> **READING TEXT**:
***

As a part of the investigation, State Police were able to view surveillance cameras which captured the entire confrontation from different angles. The videos show Mr. Sparkman emerging from a wooded area adjacent to the home with a gun pointed at Mr. Browning. Although there is no audio, both Mr. Browning and Ms. Hicks indicated that Mr. Sparkman fired several shots as he approached the residence through the woods, which is corroborated by the finding of six fired 40 cal. cartridges at the edge of the wooded area. As Mr. Browning stands stationary in his driveway, Mr. Sparkman aggressively approaches Mr. Browning as both men have their guns pointed at each other. Mr. Browning actually drops his arm to his side at one point to attempt to de-escalate the situation as Mr. Sparkman continues to approach. As he gets closer, the videos show that Mr. Sparkman’s weapon discharges as he swings toward Mr. Browning’s head and hits Mr. Browning with the weapon. Mr. Browning responds by discharging several close range shots as the two men wrestle each other and exchange gunfire. Both men are struck by the other person’s gunfire. Mr. Browning received a severe leg wound while Mr. Sparkman’s injuries were fatal. Authorities are immediately contacted and dispatched to the location.
Ballistics evidence collected at the scene revealed two fired 40 caliber cartridges that were found by Mr. Sparkman’s body which were consistent with Mr. Sparkman’s weapon and eight fired 9mm cartridge cases which were consistent with the weapon owned by Mr. Browning. The autopsy would indicate that Mr. Sparkman was struck six times while it appears that Mr. Browning was struck once. Blood was drawn from Mr. Sparkman and the autopsy results showed a BAC of .117g% and no drugs. Caleb Browning’s medical records indicated that he did not have any alcohol or drugs in his system.
Louisiana Revised Statute
14:19 – Use of Force or Violence in Defense
“A person who is not engaged in unlawful activity and who is in a [lace where he or she has a right to be shall have no duty to retreat before using force or violence as provided for in this Section and may stand his or her ground and meet force with force.”

***

> **DATASET CONTENT**:
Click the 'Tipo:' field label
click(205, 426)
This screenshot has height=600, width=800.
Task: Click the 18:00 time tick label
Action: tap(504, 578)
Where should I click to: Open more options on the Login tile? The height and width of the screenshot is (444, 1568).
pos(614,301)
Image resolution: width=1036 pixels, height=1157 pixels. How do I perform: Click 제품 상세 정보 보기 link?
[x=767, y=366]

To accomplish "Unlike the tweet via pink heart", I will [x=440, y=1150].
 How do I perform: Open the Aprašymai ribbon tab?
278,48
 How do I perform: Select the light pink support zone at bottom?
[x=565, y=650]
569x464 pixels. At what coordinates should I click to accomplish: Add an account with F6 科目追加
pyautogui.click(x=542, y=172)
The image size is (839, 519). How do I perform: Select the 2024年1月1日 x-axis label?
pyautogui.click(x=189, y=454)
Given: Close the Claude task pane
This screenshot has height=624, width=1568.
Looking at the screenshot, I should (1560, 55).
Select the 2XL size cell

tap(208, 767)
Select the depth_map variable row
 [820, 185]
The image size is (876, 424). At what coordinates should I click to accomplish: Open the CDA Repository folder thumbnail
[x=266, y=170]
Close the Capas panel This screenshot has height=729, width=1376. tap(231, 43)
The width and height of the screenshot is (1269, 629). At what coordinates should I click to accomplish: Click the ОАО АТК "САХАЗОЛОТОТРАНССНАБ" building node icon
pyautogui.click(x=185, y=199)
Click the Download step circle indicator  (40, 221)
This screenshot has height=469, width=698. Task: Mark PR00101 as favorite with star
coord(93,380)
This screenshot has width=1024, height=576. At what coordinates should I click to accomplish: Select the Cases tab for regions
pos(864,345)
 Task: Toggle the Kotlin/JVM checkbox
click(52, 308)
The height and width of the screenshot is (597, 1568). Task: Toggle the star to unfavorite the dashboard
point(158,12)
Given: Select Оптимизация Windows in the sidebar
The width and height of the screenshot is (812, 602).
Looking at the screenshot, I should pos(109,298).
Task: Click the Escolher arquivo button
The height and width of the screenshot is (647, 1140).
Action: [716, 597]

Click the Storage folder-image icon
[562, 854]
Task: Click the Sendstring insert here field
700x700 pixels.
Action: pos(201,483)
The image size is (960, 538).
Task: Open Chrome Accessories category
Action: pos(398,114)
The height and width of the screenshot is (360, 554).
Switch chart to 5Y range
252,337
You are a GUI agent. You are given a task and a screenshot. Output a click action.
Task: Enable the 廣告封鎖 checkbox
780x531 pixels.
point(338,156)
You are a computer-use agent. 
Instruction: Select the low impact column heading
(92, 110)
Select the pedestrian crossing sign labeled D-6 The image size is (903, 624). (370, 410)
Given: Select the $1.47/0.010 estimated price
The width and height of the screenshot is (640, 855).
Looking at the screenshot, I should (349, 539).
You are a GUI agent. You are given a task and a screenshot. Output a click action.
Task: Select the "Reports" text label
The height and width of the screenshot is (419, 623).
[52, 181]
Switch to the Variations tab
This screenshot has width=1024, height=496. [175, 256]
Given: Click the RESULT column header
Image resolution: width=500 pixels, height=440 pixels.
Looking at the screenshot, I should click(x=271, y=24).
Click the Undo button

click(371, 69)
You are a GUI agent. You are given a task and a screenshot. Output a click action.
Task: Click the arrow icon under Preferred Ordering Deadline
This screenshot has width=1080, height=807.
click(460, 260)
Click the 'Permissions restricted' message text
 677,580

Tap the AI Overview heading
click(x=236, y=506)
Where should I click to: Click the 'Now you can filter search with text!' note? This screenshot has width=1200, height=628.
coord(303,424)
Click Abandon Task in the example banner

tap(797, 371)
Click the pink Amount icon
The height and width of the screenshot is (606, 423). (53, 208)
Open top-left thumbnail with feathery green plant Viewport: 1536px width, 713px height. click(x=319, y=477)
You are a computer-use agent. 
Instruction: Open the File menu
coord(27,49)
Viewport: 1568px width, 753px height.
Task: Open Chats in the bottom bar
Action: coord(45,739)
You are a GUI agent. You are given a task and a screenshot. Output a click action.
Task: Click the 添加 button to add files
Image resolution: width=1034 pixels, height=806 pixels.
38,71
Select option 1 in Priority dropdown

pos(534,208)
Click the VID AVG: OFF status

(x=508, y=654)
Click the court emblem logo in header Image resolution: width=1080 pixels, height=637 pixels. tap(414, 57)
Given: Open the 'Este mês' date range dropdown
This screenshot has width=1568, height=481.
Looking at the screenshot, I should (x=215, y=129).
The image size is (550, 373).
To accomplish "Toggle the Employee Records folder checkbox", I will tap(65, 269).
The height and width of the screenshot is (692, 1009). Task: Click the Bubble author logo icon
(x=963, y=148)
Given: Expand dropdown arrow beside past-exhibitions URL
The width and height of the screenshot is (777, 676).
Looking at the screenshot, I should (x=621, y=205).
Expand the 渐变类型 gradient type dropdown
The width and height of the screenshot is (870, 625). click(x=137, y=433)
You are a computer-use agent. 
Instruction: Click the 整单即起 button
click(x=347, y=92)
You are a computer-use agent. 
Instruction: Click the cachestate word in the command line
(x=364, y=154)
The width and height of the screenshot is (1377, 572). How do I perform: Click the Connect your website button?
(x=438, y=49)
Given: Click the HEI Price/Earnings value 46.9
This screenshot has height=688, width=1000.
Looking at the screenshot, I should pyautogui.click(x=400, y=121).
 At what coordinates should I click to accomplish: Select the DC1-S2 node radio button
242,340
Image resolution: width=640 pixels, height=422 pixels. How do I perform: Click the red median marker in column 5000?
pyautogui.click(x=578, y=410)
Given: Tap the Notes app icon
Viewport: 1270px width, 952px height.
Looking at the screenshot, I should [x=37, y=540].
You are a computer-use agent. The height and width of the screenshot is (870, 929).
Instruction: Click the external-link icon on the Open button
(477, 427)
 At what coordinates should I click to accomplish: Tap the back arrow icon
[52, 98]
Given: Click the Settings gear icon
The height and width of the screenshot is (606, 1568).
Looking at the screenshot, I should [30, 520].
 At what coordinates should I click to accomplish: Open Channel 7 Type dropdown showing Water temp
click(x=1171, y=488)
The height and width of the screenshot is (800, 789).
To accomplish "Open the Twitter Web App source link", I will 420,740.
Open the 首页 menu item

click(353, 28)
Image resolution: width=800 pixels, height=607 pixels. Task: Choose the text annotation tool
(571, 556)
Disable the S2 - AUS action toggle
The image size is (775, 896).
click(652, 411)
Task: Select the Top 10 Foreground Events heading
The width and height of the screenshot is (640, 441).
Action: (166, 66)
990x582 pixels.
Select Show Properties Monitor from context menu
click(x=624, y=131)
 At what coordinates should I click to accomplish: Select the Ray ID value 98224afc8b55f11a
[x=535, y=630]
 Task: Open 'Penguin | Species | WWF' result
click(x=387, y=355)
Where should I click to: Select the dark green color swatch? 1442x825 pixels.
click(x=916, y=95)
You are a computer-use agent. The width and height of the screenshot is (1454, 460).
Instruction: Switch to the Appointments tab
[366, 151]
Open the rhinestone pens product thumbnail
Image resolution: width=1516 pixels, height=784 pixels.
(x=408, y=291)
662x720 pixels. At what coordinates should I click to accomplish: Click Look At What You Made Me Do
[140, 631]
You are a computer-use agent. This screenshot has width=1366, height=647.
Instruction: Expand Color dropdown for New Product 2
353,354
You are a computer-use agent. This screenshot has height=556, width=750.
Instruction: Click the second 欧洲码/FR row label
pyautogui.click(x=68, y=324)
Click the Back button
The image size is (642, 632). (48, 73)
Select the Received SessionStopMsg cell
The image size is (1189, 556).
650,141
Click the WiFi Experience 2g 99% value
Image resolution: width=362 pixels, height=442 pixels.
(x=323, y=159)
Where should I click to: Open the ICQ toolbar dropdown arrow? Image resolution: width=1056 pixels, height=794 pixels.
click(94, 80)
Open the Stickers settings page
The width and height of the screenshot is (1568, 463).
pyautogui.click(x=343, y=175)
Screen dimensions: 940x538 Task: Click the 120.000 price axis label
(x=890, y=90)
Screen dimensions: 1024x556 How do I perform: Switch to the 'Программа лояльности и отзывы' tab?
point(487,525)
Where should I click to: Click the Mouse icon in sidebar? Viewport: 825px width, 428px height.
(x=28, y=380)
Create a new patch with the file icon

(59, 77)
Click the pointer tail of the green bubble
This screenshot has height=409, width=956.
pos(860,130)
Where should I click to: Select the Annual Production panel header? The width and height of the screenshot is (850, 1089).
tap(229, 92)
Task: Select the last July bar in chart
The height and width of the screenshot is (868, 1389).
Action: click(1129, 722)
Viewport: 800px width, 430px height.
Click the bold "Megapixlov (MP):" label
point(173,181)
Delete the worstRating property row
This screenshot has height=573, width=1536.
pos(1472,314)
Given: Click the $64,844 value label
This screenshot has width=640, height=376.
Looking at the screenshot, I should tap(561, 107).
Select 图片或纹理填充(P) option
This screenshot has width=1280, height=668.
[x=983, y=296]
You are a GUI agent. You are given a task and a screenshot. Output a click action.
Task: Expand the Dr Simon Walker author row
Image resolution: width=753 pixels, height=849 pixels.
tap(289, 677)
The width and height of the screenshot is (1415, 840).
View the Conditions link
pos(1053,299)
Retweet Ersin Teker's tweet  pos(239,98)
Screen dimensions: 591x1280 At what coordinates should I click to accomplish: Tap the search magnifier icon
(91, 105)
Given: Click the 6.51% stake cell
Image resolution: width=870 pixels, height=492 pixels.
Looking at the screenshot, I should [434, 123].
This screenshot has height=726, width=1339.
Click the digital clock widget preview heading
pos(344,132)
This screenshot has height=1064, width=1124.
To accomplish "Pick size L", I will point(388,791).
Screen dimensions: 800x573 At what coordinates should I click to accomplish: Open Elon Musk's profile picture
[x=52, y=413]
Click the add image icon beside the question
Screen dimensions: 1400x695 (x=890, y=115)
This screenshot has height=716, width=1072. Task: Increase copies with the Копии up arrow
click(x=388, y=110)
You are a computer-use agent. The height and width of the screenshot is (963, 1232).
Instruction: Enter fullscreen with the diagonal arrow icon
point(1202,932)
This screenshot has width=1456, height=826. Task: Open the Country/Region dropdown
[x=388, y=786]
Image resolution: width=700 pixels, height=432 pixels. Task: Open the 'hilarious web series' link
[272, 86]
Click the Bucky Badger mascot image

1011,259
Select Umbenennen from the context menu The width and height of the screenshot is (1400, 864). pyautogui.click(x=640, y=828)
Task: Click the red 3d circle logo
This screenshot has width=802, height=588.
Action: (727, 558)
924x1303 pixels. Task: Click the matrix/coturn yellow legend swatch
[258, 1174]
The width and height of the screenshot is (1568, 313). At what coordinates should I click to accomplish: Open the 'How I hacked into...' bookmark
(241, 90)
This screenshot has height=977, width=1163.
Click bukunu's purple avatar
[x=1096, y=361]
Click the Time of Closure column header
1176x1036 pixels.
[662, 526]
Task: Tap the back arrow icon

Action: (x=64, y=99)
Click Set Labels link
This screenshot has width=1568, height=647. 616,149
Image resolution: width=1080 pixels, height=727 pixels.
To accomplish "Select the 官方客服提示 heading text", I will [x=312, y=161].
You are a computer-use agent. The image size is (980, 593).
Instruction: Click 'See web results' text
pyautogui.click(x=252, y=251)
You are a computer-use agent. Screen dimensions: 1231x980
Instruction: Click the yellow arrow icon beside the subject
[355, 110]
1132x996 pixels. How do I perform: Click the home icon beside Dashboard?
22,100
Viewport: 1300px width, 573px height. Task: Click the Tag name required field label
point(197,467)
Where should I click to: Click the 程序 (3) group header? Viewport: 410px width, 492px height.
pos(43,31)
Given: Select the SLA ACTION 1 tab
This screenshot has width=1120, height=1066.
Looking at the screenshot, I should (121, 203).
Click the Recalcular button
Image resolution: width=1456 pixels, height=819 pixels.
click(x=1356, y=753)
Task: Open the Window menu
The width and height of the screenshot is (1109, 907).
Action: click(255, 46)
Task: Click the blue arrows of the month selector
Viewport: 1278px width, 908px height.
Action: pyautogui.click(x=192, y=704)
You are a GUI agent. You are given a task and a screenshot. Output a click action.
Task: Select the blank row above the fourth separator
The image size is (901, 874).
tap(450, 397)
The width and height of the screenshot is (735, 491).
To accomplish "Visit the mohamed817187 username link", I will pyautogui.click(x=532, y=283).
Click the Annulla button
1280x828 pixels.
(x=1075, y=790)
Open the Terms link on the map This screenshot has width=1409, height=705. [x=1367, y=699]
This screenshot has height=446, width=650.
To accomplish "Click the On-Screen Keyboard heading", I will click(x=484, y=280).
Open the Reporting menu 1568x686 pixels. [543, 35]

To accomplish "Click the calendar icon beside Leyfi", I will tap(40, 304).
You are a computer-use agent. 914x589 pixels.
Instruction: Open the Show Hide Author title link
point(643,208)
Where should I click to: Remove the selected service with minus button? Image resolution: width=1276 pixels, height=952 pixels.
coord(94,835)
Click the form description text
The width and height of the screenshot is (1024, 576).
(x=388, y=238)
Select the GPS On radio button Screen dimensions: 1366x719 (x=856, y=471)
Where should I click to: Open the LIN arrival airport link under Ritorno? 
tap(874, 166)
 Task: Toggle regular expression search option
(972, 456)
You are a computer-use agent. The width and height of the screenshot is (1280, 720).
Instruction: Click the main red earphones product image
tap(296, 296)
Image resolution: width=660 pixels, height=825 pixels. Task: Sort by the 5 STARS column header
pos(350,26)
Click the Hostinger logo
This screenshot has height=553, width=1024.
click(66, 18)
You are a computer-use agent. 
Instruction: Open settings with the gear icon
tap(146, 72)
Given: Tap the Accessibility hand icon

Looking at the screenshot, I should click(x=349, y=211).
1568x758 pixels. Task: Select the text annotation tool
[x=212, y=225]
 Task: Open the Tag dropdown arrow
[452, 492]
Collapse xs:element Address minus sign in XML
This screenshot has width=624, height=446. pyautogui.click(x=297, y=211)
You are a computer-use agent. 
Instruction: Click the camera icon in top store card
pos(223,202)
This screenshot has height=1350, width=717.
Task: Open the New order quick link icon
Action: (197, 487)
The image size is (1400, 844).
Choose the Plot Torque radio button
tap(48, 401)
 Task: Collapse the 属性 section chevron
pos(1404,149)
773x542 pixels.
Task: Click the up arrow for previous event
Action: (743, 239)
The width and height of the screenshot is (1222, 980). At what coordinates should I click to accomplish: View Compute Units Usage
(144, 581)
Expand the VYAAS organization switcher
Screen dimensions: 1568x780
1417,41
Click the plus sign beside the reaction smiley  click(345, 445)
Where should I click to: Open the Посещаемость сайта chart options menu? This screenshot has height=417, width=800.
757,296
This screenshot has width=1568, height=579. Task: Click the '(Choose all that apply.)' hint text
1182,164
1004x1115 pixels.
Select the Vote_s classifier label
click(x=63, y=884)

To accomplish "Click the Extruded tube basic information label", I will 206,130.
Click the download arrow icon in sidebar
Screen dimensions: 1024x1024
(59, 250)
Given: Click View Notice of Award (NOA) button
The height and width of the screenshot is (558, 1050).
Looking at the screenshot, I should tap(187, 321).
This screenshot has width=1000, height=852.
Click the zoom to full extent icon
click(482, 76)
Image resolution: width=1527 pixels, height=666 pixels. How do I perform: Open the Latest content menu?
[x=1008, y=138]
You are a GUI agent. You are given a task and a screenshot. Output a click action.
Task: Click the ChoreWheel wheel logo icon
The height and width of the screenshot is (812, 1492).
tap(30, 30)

***

> **WORK INSTRUCTIONS**:
**a.** From the shooting investigation report, repeat word for word the passage from "Ballistics evidence collected" to "in his system.".
**b.** Translate this sentence from the shooting investigation report into Spanish: "The autopsy would indicate that Mr. Sparkman was struck six times while it appears that Mr. Browning was struck once."
**c.** Answer these questions using the shooting investigation report:
(i) How many fired 40 cal. cartridges were found at the edge of the wooded area?
(ii) What BAC did Mr. Sparkman's autopsy results show?
(iii) Which Louisiana Revised Statute number is cited?
The records can be set aside.

> **RESULTS IN ORDER**:
**a.**
Ballistics evidence collected at the scene revealed two fired 40 caliber cartridges that were found by Mr. Sparkman’s body which were consistent with Mr. Sparkman’s weapon and eight fired 9mm cartridge cases which were consistent with the weapon owned by Mr. Browning. The autopsy would indicate that Mr. Sparkman was struck six times while it appears that Mr. Browning was struck once. Blood was drawn from Mr. Sparkman and the autopsy results showed a BAC of .117g% and no drugs. Caleb Browning’s medical records indicated that he did not have any alcohol or drugs in his system.

**b.** La autopsia indicaría que el Sr. Sparkman recibió seis impactos, mientras que al parecer el Sr. Browning recibió uno.

**c.**
(i) Six
(ii) .117g%
(iii) 14:19